10 Distinct Types of Indian Paintings

10 Distinct Types of Indian Paintings

India is well-known for its rich culture and diversity, which is reflected in many artworks and paintings. Indian paintings are distinct, vivid, and enchanting. Different styles of paintings are prevalent in different regions of India.

They all depict the various customs, ideologies, and traditions that are passed down from one generation to the other. In the past, painting styles along with wall paintings or murals existed.

At present, you will find various forms of painting on canvas, cloth, and paper due to urbanization. Indian paintings are expressions of art with distinct compositions and illustrate the indigenous lifestyle. Ten of the distinct and popular types of paintings are listed below.

  1. Madhubani paintings: Madhubani is the most celebrated style of folk painting. It originated in Bihar in the form of wall art.

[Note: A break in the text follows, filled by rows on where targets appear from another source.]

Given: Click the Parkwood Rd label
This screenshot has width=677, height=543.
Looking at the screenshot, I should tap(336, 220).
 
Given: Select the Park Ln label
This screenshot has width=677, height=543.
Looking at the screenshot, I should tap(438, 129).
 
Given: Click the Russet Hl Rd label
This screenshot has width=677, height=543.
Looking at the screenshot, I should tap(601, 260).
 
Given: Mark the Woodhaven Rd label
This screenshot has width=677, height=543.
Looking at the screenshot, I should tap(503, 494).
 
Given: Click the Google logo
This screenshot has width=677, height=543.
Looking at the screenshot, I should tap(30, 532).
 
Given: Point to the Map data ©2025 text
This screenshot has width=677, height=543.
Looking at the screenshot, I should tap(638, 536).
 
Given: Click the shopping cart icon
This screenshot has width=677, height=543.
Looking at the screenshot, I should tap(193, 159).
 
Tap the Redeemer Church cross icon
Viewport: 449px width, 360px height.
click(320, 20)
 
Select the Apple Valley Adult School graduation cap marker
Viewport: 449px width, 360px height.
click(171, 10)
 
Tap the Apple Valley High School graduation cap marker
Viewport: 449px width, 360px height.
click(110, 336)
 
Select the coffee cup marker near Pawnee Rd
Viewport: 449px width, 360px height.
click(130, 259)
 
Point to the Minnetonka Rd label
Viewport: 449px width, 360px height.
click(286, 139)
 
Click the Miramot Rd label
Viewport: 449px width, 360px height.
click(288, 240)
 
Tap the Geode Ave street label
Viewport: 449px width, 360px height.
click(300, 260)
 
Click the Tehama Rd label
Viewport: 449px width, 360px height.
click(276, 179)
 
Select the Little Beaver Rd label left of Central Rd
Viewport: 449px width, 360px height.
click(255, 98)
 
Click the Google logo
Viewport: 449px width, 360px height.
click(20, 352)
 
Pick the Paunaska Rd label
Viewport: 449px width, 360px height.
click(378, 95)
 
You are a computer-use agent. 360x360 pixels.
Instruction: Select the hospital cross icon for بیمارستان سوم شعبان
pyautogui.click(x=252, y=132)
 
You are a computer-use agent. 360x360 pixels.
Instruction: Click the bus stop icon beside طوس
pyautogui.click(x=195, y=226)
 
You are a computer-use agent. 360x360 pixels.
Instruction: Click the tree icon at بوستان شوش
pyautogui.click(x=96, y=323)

It wasn’t until 1934 that the British colonial William G. Archer inspected the beautiful illustrations on the interiors of the house.

The portrayal of culture, tradition, simple patterns, vibrant colors, symbolic images, and eye-catching scenes from mythology makes it different from other styles of paintings.

  1. Warli paintings: The Warli paintings were a 2500-year-old tradition from the Nashik and Thane areas of Maharashtra. These paintings represent the activities of the local community. A few activities include hunting, praying, dancing, and farming.

The execution of the Warli art is similar to that of the prehistoric cave paintings with its monochromatic hues and simple geometric patterns.

  1. Kalighat painting or Bengal Pat: The Kalighat painting style originated in the neighborhood of the Kali Temple in Kolkata in the mid-19th century. Since the “patuas” created the drawings on paper, the name “Kalighata Pata” was given.

 Mostly, earthy Indian colors such as Indian red, indigo, blue, white, grey, and ochre were used by the painters.

  1. Phad: Phad is a painting tradition written in a narrative scroll form and dates back to thousand years. This style originated in Rajasthan. These scrolls illustrate legendary romances, adventure stories, battlefields, and the richness of the princely states of India. Using horizontal cloth scrolls, they are painted in hues of orange, yellow, and red.
  1. Kalamkari: Kalamkari is a 3000-year-old hand and block-painting, which allowed painters to make panels and scrolls. The name “Kalamkari” is derived from “kalam” or “pen” and is stylized with floral motifs and animal forms.
  1. Miniature painting style: The Mughals bought this distinct style in the 16th century. The elements of the Miniature painting style include Indian, Islamic and Persian. Gold, silver, conch shells, mineral colors, and precious stones are utilized in this painting style. Some of the unique attributes include detailing and fine brushwork.
  1. Gond paintings: The Gond paintings were developed by the Gondi tribe of India. These paintings were made with intricately arranged dashes and dots. In the past, cow dung, charcoal, flowers and leaves, and other natural resources were used as colors in this painting style. At present, commercial water-based colors are utilized on canvas and paper.
  1. Kerala murals: The Kerala mural paintings are vibrant and depict epics and themes of Hindu mythology. They also illustrate the mystic forms of Shakti and Shiva and the legendary heroes of the historical era.

Bold strokes, vivacious imagery, and vivid colors characterize this traditional painting style. Additionally, colors such as bluish-green, white, yellow-ochre, among others, are predominantly used.

  1. Patachitra: Patachitra originated in Odisha. This cloth scroll painting tradition depicts various religious and mythological themes. Indian paintings with the Pattachitra style depict bold and strong outlines with vibrant colors. Many art lovers around the world are fond of this painting style.
  1. Picchwai: Picchwai originated in Nathdwara as wall hangings behind the main deity of the Krishna temple. The stories of this painting style are all about Lord Krishna. Nowadays, this style of painting also incorporates commercialization and secular themes.

This style is the perfect depiction of spirituality in art. Plus, it has been passed down from one generation to another.